Наш репертуар был самый пестрый, пьесы ставили с такими купюрами, что и узнать их было нельзя, десятками действующие лица вычеркивались. «Ревизора» играли мы десять человек, вместо врача Гюбнера посадили портного, у которого я жил на квартире, и в первом акте, когда городничий рассказывает об ожидании ревизора, где Гюбнер говорит только одно слово: «Как, ревизор»? — портной здорово подвыпивший, рявкнул на весь театр, ударив кулаком по столу:
— Как, левизор!
Я играл Добчинского, купца Абдулина и Держиморду, то и дело переодеваясь за кулисами. Треуголка и шпага была на всех одна. Входившие представляться чиновники брали за кулисами их поочередно у выходящего со сцены. Всетаки сезон кончили благополучно. Григорьев рассчитался, так что мне удалось заплатить за квартиру рубля два, да рубля два еще осталось в кармане. Поздней ночью труппа разъехалась, кто куда. Остались в Кирсанове я и суфлер С. А. АндреевКорсиков. Деньги вышли, делать нечего, ехать не с чем. Пошли пешком в Рязань через Тамбов. В Рязани у Андреева было на зиму место суфлера. Мы вышли по шпалам ранним утром.

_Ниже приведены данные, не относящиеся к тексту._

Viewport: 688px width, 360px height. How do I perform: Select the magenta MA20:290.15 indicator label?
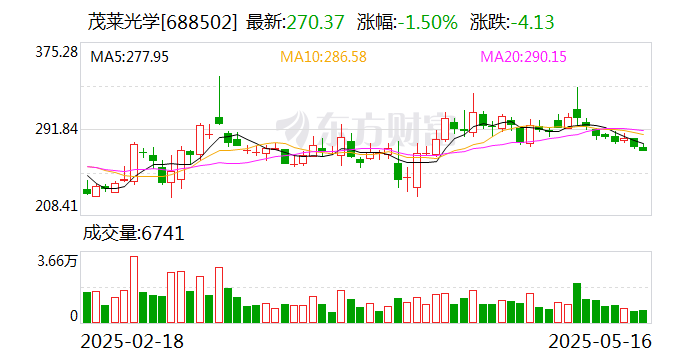pos(523,57)
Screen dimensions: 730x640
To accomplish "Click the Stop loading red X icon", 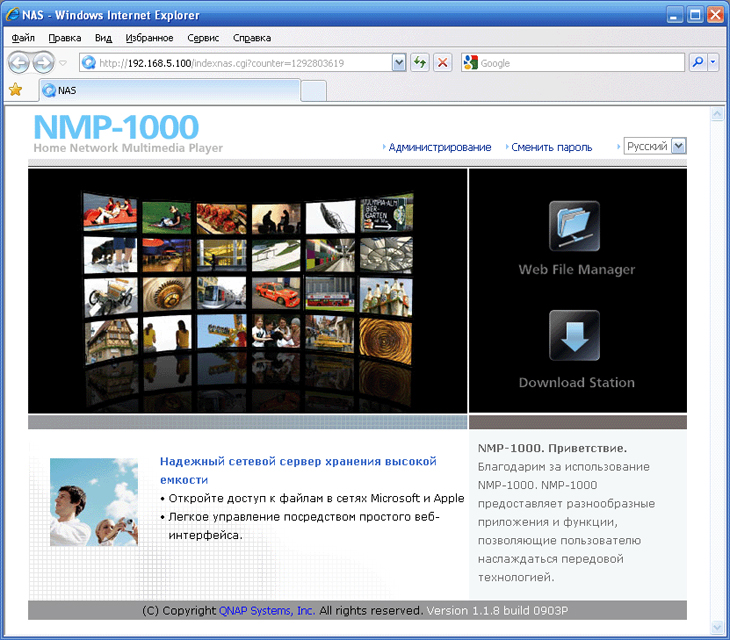I will point(443,63).
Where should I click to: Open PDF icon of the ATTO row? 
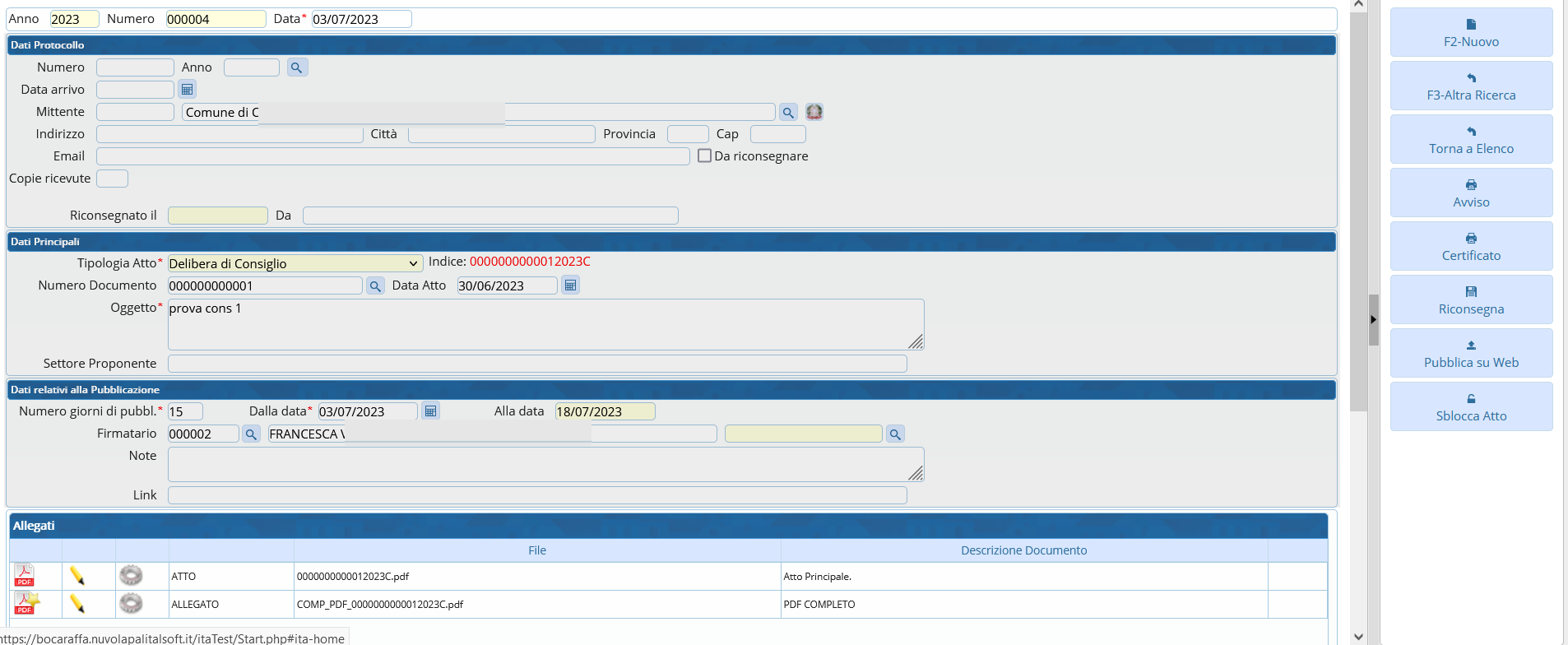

Я был одет в пиджак, красную рубаху и высокие сапоги. Андреев являл жалкую фигуру — в лаковых ботинках, в шелковой, когдато белой стеганой шляпе и взятой для тепла им у сердобольной или может быть зазевавшейся кухарки соседнего дома, ватной линючей кацавейке турецкими цветами. Дорогой питались желтыми переспелыми огурцами у путевых сторожей, которые иногда давали нам и хлебца.
Шли весело. Ночевали на воздухе около будок. Погода стояла, на счастье, все время теплая и ясная. В Тамбове Григорьева не было, у приятеля прихватили рублишко и дошли до Ряжска. Здесь непривычный к походам Андреев, окончательно лишившись лаковых ботинок, обезножил, и мы остановились в номере, отдав вперед полтинник, и стали ходить на вокзал, где Андреев старался какнибудь устроить проезд до Рязани. Хозяин постоялки на другой же день, видя наши костюмы, стал требовать деньги и не давал самовара, из которого мы грелись простым кипятком с черным хлебом, так как о чае с сахаром мы могли только мечтать. Андреев днем ушел и скрылся. Я ждал его до вечера, сидя дома. Шел холодный дождь. Наконец, вечером ко мне стучат. Молчу. Слышу, посылают за полицией. Беспаспортным это неудобно.! На улице дождь, буря, темь непроглядная. Я открыл окно и, спустившись на руках сколько возможно, плюнул с высоты второго этажа в лужу, и с той минуты оставил навсегда этот гостеприимный кров. Куда девался Андреев, здесь я так и не узнал. Он оказался потом в Рязани, куда уехал с приятелем, случайно встреченным на вокзале. Впрочем,. я за это был ему благодарен: дорогой он меня стеснял своей слабостью. Мокрый и голодный, я вскочил на площадку отходившего товарного поезда и благополучно ехал всю ночь, иногда, подъезжая к станции, соскакивал на ходу и уходил вперед, чтобы не обращать внимания жандарма, а когда поезд двигался, снова садился.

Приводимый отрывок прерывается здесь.